The prosecution was further authorized to use some of these recordings as a basis to cross-examine Mr. Ntaganda on the substance of the charges against him. The defense’s view, however, is that even though Mr. Ntaganda discussed his defense strategy in these conversations, they revealed nothing more than Mr. Ntaganda speaking to individuals, many years after the events, to understandably refresh his own memory about the sequence of events. The defense further took the view that there is not the slightest indication in these recordings of any attempt to encourage any potential witness to lie. Mr. Ntaganda still has not been charged with any such offence by the prosecution.

WW: At some point, the defense filed a no case to answer motion, which judges ultimately rejected. What prompted the defense to file this motion and why did judges disagree with your arguments in this regard?

SB: The trial chamber did not, in fact, reject any no-case-to-answer motion; rather, it declined to entertain any such motion. This ruling was also upheld by the Appeals Chamber. The motion that the defense indicated that it wished to file did not extend to the entire case, but only to limited elements of it — most importantly, that there was no evidence to support a conviction of Mr. Ntaganda in relation to the February 2003 military operation.

WW: Looking back at the trial in totality, what would you say are some of the landmark moments or issues that emerged?

SB: The testimony of Mr. Ntaganda was a landmark event. He had the courage to tell his story under oath, subjecting himself to weeks of cross-examination. This is both an exhausting and perilous exercise, in which the demeanor of the accused and every word he will say will be thoroughly scrutinized by the trial chamber.

Mr. Ntaganda nevertheless undertook this arduous exercise, took responsibility for his actions while also laying bare everything he did and explaining why. In hindsight, I can say that I am very proud of the manner in which Mr. Ntaganda undertook this exercise, for the most part in public session, responding to every question and sharing his experience on the events. His testimony really helped in bringing a broader perspective to actions that might otherwise be taken out of context. Mr.

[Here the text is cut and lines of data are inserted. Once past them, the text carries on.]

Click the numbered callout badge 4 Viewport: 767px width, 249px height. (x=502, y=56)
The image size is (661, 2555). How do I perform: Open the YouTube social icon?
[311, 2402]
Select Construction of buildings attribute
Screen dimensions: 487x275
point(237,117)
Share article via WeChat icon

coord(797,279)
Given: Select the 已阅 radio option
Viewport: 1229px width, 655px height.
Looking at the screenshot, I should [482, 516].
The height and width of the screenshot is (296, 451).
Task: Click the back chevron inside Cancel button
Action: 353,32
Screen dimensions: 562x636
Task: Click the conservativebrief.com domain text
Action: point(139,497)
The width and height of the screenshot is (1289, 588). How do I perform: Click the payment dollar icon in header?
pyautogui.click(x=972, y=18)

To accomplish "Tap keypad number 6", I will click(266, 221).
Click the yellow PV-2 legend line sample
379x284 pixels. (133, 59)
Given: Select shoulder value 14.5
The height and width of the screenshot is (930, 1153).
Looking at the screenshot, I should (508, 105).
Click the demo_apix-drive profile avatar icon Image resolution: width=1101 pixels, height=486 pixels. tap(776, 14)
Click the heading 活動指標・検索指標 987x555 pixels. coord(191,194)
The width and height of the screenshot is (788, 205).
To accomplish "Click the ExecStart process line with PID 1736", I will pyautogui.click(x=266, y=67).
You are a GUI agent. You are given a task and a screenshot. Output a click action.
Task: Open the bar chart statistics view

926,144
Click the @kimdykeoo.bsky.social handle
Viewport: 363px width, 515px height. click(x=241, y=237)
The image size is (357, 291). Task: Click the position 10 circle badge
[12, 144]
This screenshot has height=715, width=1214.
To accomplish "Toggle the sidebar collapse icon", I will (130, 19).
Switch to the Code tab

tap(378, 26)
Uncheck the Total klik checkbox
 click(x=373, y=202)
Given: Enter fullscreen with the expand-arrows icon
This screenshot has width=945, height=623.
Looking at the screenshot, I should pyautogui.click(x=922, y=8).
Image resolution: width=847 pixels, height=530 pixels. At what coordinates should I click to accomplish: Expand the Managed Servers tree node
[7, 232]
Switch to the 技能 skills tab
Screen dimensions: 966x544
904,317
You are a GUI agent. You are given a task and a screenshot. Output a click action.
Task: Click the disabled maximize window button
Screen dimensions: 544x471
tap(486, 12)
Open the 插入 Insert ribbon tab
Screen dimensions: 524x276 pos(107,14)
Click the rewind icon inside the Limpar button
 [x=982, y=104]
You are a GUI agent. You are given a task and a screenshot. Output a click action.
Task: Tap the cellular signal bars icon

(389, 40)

Ntaganda’s willingness to testify, regardless of the outcome of his trial, was an important contribution to the mission of the International Criminal Court.

As the defense explained during closing oral arguments, the extent to which key prosecution witnesses provided untruthful testimony is another very significant aspect of this case.

Lastly, the prosecution’s parallel Article 70 investigation [against Ntaganda for alleged witnes interference] throughout the proceedings is also a landmark event. The information the prosecution managed to gain access to, the pressure imposed on the defense having to respond to the prosecution’s continuous allegations of interference while representing Mr. Ntaganda on the substantive aspects of the case, and the fact that he still has not been charged in relation to these allegations, is revealing.